Unfortunately, the regular season ultimately does not lie (I.E. 2011 Memphis Grizzles vs Spurs/Thunder, Mavs in 2007) and Dallas ultimately has no realistic shot of conquering the Lakers. In that final meeting in late March, the LA duo bulldozed Tyson Chandler as if he were Shawn Bradley and the Mavericks backcourt completely imploded. The only way for the Mavs to beat the Lakers is if the Lakers beat themselves by ignoring Gasol and Bynum and Kobe/Ron Artest/Derek Fisher hijack the offense. Too many things have to fall right in line for Dallas -- Dirk has to be brilliant, Chandler has to stay out of foul trouble and play even better defense than Round 1, Jason Terry and Jason Kidd have to continue Round 1 shooting and Shawn Marion has to check Kobe. For the Lakers? Feed the ball inside and limit the scoring of Jason Terry. That's about it. They don't have to necessarily stop Dirk because it's been documented with this team that you can beat the Mavs with Dirk going off close to 30. The key is (and always has been) secondary scoring.

This is why I unfortunately pick the Lakers to win in five games. I know that sounds overly harsh, but the only scenarios I can imagine the Mavericks winning is if Bynum/Gasol combo fail to score at least 35 points and Dallas blazing from behind the arc. The Mavs showed they can be physical in Round 1, but that was the Blazers and a Portland frontline that only had LaMarcus Aldridge to be feared (least you forget Dirk guarded Marcus Camby and his less that four points per game scoring average.)

What could swing the pendulum back toward the Mavs? Rodrique Beaubouis can be a secret weapon employed to attack Fisher, Steve Blake and  the Shannon Brown guard rotation. And here's my ultimate "throw it out there, take it or tell me I'm dumb" strategy: Dallas playing Dirk at the three (small forward) for small stretches in the game.

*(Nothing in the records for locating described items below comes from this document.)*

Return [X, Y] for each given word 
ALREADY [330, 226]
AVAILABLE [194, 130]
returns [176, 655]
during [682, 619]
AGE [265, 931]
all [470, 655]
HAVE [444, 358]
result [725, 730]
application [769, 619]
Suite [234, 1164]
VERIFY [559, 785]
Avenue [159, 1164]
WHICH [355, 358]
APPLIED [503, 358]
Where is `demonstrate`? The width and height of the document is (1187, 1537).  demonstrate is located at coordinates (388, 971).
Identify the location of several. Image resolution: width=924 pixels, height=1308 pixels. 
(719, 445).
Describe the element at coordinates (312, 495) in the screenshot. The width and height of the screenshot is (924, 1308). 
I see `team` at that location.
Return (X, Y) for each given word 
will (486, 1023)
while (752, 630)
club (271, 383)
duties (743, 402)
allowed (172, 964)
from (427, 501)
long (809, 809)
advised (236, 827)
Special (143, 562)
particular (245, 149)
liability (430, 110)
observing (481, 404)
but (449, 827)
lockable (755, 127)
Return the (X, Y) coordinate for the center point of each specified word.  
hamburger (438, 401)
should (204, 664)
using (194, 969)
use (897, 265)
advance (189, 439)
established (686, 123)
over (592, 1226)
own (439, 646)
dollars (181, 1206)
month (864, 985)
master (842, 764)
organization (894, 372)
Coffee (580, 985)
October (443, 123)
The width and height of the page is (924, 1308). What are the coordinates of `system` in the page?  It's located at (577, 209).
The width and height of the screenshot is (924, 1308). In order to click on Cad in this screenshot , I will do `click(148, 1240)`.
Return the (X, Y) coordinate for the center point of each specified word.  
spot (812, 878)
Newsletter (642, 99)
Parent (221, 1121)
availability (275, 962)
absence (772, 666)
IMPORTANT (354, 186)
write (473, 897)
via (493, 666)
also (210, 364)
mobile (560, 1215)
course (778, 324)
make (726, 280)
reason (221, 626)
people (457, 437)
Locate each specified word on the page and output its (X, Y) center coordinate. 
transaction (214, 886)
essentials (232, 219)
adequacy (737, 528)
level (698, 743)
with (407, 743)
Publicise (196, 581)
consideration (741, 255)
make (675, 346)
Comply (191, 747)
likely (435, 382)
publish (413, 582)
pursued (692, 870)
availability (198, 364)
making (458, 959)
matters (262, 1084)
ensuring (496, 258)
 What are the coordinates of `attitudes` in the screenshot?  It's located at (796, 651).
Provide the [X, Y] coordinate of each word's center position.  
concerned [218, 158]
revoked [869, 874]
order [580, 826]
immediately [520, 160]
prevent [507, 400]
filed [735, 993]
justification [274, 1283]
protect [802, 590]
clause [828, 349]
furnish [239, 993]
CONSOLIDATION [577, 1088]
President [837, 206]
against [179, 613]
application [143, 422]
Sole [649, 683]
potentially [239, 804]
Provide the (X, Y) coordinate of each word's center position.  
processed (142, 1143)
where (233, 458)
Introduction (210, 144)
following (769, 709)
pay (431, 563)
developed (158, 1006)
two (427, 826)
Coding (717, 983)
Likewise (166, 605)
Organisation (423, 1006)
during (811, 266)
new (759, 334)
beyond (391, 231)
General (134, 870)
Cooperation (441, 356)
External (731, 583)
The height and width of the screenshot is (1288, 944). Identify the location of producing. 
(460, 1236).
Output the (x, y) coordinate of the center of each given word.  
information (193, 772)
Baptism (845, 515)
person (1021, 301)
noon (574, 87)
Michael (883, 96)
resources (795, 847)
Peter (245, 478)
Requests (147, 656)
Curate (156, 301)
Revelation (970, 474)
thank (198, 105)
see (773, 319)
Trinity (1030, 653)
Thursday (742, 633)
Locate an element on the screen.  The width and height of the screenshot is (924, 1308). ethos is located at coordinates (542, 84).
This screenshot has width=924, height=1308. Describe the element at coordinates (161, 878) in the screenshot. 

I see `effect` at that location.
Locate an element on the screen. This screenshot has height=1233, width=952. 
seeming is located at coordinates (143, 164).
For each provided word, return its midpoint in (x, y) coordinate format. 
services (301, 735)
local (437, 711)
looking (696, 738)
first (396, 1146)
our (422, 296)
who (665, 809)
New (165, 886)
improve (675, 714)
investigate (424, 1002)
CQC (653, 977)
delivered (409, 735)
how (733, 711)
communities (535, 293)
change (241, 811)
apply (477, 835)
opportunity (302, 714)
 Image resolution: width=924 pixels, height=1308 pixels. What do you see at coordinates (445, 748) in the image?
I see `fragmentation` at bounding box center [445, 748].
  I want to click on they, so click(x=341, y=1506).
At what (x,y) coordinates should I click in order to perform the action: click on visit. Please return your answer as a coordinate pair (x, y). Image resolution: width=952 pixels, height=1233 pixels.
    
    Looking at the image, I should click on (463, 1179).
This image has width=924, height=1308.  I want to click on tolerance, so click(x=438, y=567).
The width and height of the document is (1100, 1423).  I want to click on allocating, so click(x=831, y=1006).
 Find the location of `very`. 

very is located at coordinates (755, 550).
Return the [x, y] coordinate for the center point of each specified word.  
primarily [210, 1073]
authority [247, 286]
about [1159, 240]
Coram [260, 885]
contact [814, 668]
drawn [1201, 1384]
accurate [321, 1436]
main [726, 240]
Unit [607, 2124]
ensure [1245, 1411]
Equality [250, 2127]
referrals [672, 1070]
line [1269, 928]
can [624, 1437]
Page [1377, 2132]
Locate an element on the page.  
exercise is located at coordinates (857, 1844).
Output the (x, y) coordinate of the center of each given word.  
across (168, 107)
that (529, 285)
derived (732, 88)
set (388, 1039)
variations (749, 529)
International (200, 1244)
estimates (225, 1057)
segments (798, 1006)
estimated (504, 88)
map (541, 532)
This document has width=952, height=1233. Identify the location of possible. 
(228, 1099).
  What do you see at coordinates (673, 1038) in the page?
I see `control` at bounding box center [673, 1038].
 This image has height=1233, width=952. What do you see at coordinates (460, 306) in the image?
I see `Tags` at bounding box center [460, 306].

If the Lakers roll out their lineup of Fisher, Bryant, Artest, Gasol and Bynum the Mavericks could conceivably counter that with Kidd, Marion, Dirk, Chandler and Haywood. I'll let you pick the pieces of your head off the floor, but let me explain:

This would easily be the best defensive lineup for Dallas against LA's twin beats. Chandler on his own can't tangle with Bynum's strength but against Gasol? He has a better chance. Haywood's size and defensive skill set was practically made for Bynum's old school post game. Dirk could be hidden on defense by guarding Artest, since he's rarely a big piece during the Lakers offensive movement. We saw in Round 1 Dirk guard Gerald Wallace and Nicolas Batum for brief stretches without much damage done. With Artest's wonky three-point shot and his greatest strength (posting up) taken away, he provides less of a threat and allows Marion to fully commit to Kobe without having Jason Kidd or Jason Terry be forced to guard Artest and be bullied on the low block.

Of course, this lineup has severe offensive limitations. The only outside shooter around Dirk is Kidd, which would allow the Lakers to use Kidd's man to send the double and allow Marion, Chandler or Haywood to catch the ball out of their comfort zones. Perhaps Marion can exploit the doubling down on Dirk with some dive cuts and Chandler and Haywood could create pin downs for easy dunks, but that's hopeful thinking. I'm not saying this lineup would completely work, but I think it deserves a shot, especially when Dallas will likely need to change something from the norm because the norm isn't working against LA.

Some see the Hornets ability to take two from the Lakers as a sign of weakness from the champs. But you must remember that it took two, transcendent, unbelievable, brilliant, life-altering performances from Chris Paul and some surprising outside shooting from Trevor Ariza. When Paul was just a mere All-Star mortal the Lakers won and they won convincingly.

My heart is telling me I'm wrong, that Dallas will split the road and home sets, then take the next two to win the series in six games. But my logical, basketball brain cannot compute. I hope, pray, that I am wrong.